Шрифт:
Интервал:
Закладка:
— Привет, — глухо сказал Громов, с томным, печальным видом.
— Здравствуйте, — ответил капитан Жаров.
— Как она?
— Тяжело, тяжело, еще не может прийти в себя.
— Я уже видел тело сторожа. Его, по-видимому, задушили, — сказал Громов. — Уже что-то известно?
— Да, — ответил капитан. — Преступник или преступники проникли в кабинет. Он на втором этаже. Там они открыли сейф.
— Ты хотел сказать: «взломали».
— Нет, не взломали, а открыли.
— Они знали шифр? — удивился Громов.
— Значит, знали. Следы одного из них имеются на сейфе. Его руки были выпачканы землей. Куски земли были найдены и на шее задушенного сторожа. Сейф открыт, а преступники убежали.

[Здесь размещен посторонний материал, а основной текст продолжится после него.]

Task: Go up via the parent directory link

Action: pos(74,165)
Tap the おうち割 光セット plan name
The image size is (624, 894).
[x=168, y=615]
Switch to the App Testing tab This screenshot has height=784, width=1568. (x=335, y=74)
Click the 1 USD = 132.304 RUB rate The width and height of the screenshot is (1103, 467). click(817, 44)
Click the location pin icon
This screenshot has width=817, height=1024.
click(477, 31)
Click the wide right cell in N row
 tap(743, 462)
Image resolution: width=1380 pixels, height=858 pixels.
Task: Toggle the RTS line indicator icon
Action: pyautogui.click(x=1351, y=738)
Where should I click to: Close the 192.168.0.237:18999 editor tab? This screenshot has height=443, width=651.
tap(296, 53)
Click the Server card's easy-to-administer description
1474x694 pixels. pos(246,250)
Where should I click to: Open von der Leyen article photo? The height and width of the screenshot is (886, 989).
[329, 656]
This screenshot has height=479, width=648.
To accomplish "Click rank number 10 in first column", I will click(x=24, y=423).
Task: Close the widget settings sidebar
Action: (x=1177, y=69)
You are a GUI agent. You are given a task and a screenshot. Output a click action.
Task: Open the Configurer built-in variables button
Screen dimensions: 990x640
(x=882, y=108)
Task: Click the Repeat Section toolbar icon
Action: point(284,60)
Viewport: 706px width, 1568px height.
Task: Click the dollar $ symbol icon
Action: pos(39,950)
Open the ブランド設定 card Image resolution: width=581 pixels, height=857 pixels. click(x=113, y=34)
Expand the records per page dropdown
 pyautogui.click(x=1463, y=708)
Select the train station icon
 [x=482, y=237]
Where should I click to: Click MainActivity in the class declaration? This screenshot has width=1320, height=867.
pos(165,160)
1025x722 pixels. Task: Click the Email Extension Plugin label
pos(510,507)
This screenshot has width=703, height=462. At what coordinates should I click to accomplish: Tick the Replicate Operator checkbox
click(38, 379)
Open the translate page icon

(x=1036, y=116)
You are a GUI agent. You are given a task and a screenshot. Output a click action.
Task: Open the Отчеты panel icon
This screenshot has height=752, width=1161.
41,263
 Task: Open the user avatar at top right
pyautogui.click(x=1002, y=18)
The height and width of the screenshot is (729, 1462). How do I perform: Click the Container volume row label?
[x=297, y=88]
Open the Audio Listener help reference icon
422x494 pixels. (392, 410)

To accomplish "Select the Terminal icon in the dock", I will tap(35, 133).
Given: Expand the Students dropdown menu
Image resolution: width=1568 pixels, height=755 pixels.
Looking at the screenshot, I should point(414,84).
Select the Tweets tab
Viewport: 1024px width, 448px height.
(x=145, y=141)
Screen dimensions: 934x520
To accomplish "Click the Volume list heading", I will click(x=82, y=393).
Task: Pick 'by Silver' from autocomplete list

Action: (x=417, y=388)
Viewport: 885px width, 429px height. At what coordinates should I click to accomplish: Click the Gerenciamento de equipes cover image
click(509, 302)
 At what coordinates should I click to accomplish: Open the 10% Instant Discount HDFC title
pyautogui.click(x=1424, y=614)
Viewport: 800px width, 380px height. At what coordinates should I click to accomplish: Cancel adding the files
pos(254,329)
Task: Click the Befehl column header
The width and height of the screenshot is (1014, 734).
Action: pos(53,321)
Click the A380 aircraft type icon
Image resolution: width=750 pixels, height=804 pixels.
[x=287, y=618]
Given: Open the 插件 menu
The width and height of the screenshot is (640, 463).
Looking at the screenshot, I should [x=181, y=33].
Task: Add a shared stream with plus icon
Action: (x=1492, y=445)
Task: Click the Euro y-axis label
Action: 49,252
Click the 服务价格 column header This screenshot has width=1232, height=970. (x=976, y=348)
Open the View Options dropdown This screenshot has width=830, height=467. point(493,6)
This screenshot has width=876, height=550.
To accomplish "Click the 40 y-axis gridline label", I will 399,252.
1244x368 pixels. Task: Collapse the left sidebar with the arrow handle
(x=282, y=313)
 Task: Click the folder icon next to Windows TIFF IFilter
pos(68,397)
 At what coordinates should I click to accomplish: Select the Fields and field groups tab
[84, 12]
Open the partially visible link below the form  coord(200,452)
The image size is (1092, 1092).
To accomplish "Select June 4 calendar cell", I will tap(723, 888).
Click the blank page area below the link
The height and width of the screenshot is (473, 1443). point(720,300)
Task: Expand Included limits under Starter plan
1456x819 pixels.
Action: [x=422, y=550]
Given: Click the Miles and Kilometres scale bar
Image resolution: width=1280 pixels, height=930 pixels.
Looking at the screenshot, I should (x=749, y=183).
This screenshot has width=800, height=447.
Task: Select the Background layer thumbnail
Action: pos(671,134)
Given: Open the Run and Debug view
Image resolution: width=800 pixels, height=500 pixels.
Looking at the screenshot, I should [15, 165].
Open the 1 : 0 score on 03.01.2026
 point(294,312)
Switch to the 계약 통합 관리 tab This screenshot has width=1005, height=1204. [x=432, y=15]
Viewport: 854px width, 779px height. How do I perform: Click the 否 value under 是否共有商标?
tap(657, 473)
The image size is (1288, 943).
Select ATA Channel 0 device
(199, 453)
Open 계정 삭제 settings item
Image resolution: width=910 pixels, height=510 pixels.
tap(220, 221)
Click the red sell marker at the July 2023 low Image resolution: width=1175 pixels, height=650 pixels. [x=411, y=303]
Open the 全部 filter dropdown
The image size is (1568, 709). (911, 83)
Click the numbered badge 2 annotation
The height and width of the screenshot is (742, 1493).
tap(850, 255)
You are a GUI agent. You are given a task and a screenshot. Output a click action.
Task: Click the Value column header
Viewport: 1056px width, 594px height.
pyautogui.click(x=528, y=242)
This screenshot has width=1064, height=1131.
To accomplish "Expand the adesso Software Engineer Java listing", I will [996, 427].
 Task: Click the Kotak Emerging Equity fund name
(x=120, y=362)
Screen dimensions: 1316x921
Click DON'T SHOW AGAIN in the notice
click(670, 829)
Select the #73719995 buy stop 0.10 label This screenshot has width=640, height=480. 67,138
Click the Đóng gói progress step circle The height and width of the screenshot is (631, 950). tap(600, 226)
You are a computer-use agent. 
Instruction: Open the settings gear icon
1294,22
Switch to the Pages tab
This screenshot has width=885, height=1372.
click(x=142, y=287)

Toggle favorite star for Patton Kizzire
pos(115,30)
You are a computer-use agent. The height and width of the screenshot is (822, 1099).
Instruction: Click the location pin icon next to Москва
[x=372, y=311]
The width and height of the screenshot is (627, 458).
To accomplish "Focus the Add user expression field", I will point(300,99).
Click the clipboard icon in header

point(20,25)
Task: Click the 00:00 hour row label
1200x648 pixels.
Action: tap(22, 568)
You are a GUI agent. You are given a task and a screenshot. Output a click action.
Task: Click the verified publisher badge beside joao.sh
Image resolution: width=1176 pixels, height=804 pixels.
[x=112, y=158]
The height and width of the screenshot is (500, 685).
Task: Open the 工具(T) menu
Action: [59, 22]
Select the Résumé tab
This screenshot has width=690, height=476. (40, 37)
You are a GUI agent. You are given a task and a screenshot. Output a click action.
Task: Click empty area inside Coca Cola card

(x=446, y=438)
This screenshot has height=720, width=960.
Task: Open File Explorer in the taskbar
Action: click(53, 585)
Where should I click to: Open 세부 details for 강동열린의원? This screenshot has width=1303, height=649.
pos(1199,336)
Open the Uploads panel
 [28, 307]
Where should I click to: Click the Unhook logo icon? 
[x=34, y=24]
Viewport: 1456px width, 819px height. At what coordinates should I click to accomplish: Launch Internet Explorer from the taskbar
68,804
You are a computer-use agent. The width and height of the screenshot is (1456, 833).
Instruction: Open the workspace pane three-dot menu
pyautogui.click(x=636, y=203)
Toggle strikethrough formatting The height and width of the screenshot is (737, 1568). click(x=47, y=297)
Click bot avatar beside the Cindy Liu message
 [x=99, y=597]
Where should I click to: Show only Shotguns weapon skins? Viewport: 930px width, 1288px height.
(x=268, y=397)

— Собаку вызывали? Они не должны далеко уйти, если у них не было машины.
— Вот именно, — согласился капитан Жаров. — Я уже дал распоряжения — обыскать весь район. Это мой участок. Я всех здесь знаю, ни одна мышь не проскользнет не замеченной. Но вот если это гастролеры, тогда будет сложнее, — немного подумав, вспоминая что-то, он продолжил. — Но вы знаете, какая особенность кражи?
Громов внимательно посмотрел на капитана.
— Говори, — коротко, словно отдавая приказ, — сказал Громов.
— В сейфе лежали деньги, сумма небольшая, но все же. Позолоченные именные часы, пистолет с гравировкой, и еще какие-то бумаги. Все это преступник не тронул.
— Так, так, интересно, — сказал Громов, размышляя. — Что там еще было?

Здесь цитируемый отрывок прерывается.